Monitoring gene evolution in the lab

Evolution, particularly in eukaryotes, requires the modification of genes that already exist. The ‘duplication-divergence’ model states that new genes evolve from a redundant copy of a duplicated parental gene. The copied gene is then presumed to be excluded from selection and hence prompted towards mutations that might confer a new function and an adaptive advantage. However, recent research has shown that tandem duplications are unstable and unlikely to remain long enough to acquire mutations {1,2}. 

In this paper, Näsvall and colleagues describe the innovation-amplification-divergence (IAD) model. According to this model, the parental gene of function ‘A’ first innovates by acquiring a second minor function, ‘B’. Selective pressure then favours the amplification of this gene, leading to two or more copies of the parental gene and an increased activity of ‘A’ and ‘B’. In the last stage, the copied genes are subjected to mutations that can tune their function. Eventually, the evolved genes will either be specialized in one particular function or capable of carrying out both functions at a moderately increased rate.

Elegantly, Näsvall and colleagues have studied the evolution of the histidine biosynthetic enzyme (HisA) in real time to test their model. A spontaneous hisA mutant was selected in a Salmonella enterica strain lacking an enzyme that catalyzes tryptophan synthesis (TrpF) on a medium without histidine and tryptophan. The selected hisA mutant was found to develop a low level of TrpF activity. A plasmid containing the bi-functional mutant hisA was then introduced in a HisA-/TrpF- S. enterica strain and the bacteria was grown on a medium without both histidine and tryptophan. Within a few hundred generations, the plasmid region of interest was found to be amplified; thus, increasing the expression of the bi-functional gene and the bacterial growth rate. After 3000 generations, the authors observed divergent copies of the bi-functional HisA gene. In most of the cases, divergent copies specialized to catalyze one particular reaction at a higher rate (ending up with two copies, each specialized to carry out one particular reaction). Alternatively, improved gene copies capable of catalyzing both reactions at a moderately higher rate were also found.

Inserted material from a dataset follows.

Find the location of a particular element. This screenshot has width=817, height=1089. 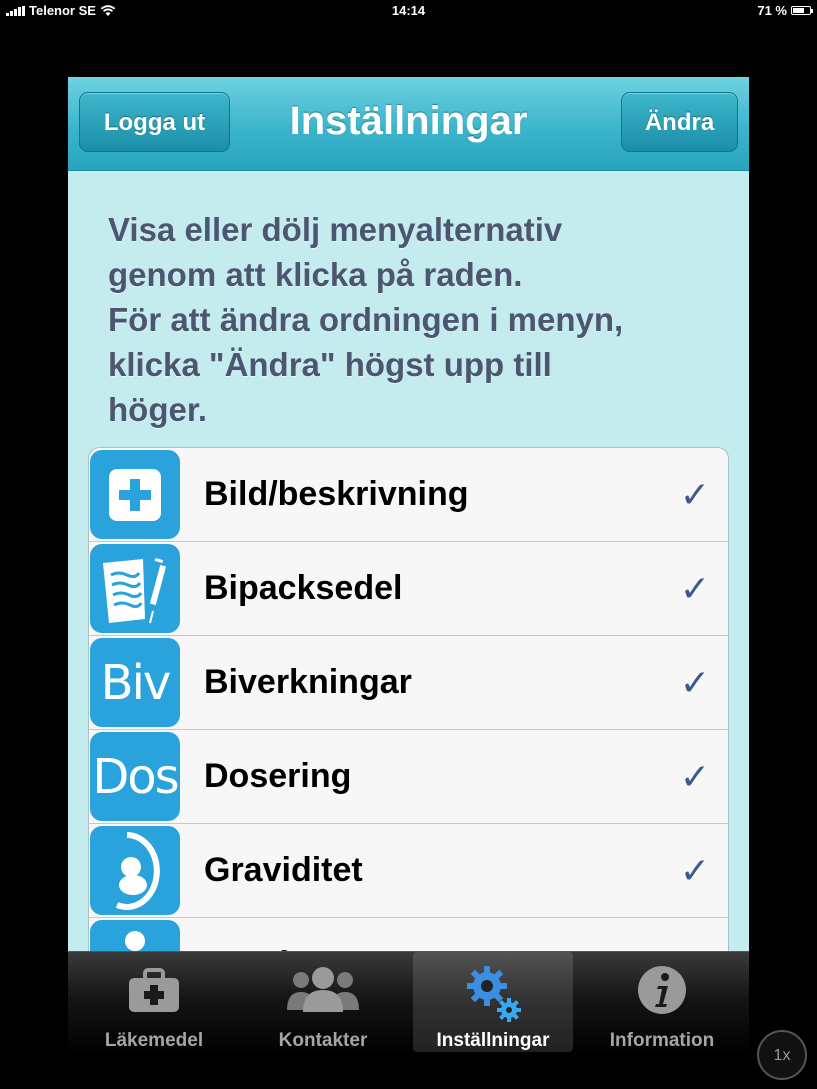

dos-text-icon: Dos is located at coordinates (135, 776). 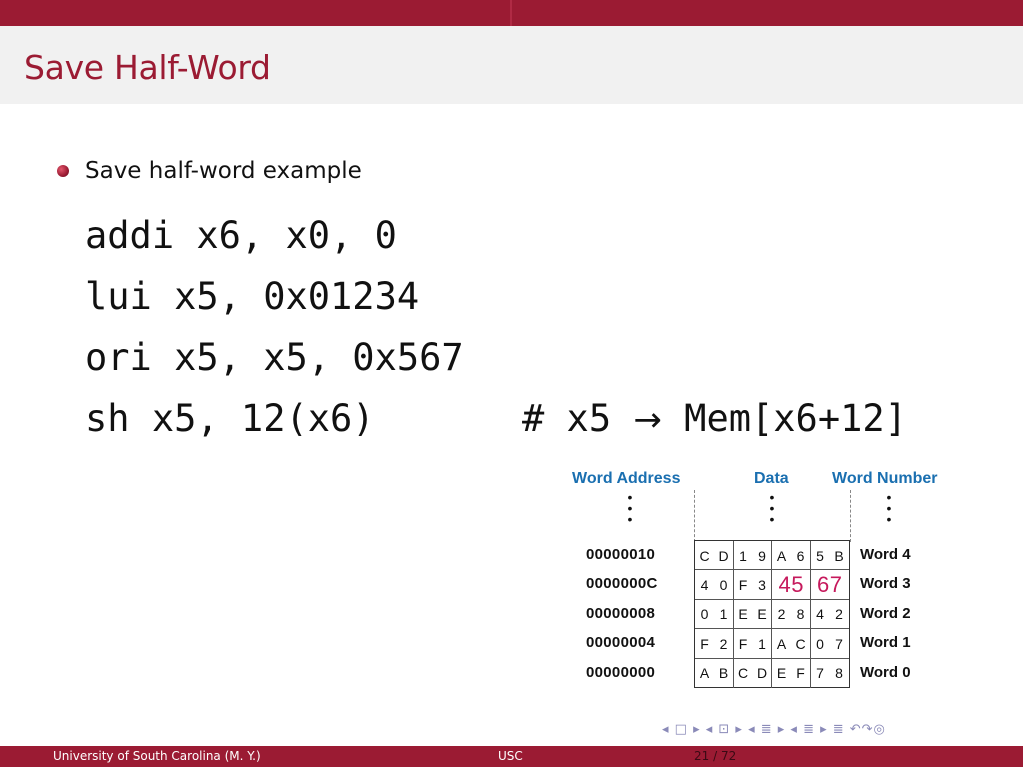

Systems biology is one step closer

In this outstanding work, Karr and colleagues describe the first computational model of an organism and set up grounds for future developments in systems biology. 

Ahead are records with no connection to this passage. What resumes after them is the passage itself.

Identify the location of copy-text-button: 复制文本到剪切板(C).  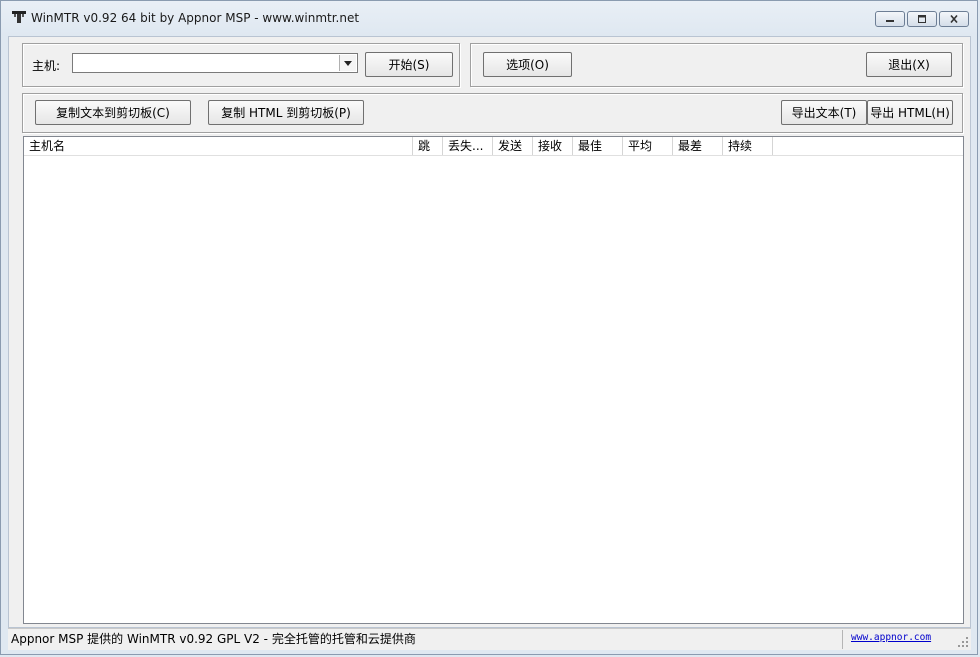
(113, 112).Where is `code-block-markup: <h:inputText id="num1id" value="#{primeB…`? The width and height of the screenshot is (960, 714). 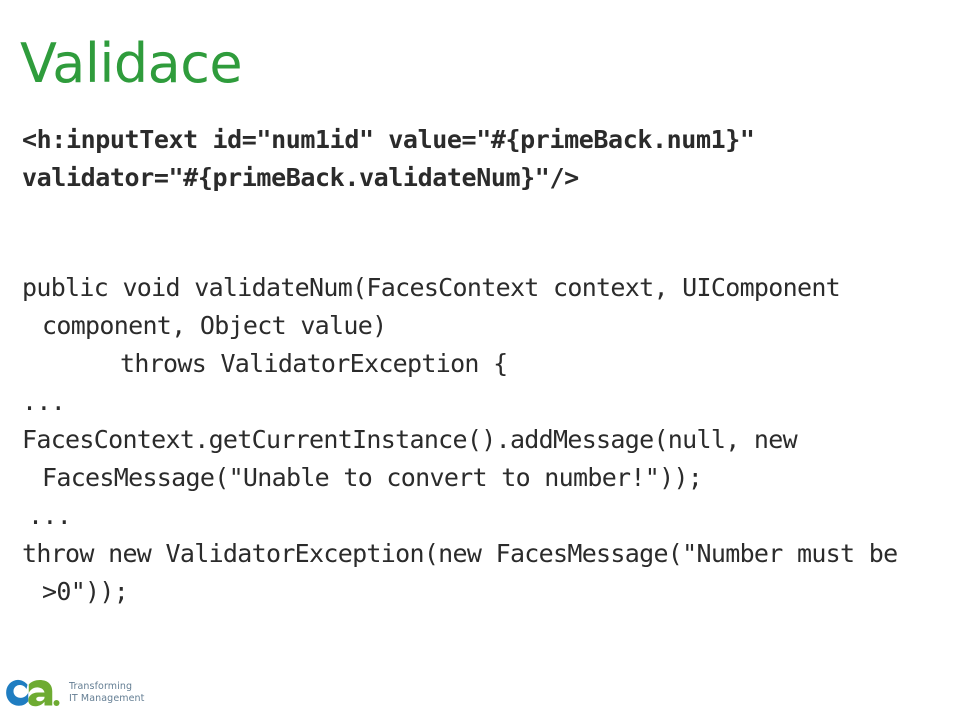
code-block-markup: <h:inputText id="num1id" value="#{primeB… is located at coordinates (480, 159). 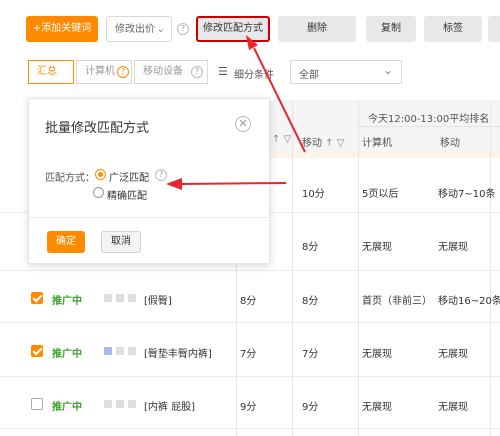 I want to click on mobile-column-header-2: 移动, so click(x=450, y=144).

One of the key challenges in modern biology is to model an organism as a whole. Doing this will enable us to predict an organism’s responses to certain conditions (e.g. exposure to drugs, gene modifications, or environmental conditions). Therefore, such a holistic approach will have a tremendous impact both in medicine and biotechnology. To model an organism requires a deep understanding not only of all pathways taking place but also of the inter-relationships between them. The work carried out by the scientific community to achieve this goal has been hampered for many years by the little knowledge extracted from experimental methods and the lack of a suitable computational approach. However, recent advances in high-throughput methods and in both software and hardware development have enabled us, for the very first time, to tackle this question with a stronger confidence. 

These authors have simulated the cell cycle of 128 Mycoplasma genitalium cells (containing 525 genes) in a typical culture environment. For this, over 900 publications with more than 1900 experimental observations were considered. The total functionality of the cell was divided into 28 different sub-models (each pertaining to a particular biological process), which were assumed to be independent between themselves on short timescales but dependent in terms of variables determined by other sub-models, based on a given timescale. 

The obtained results correlate well with other experimental data not considered for the training of the model, providing new insights into the molecular understanding of this organism and demonstrating that it is possible to classify cellular phenotypes by their underlying molecular interactions.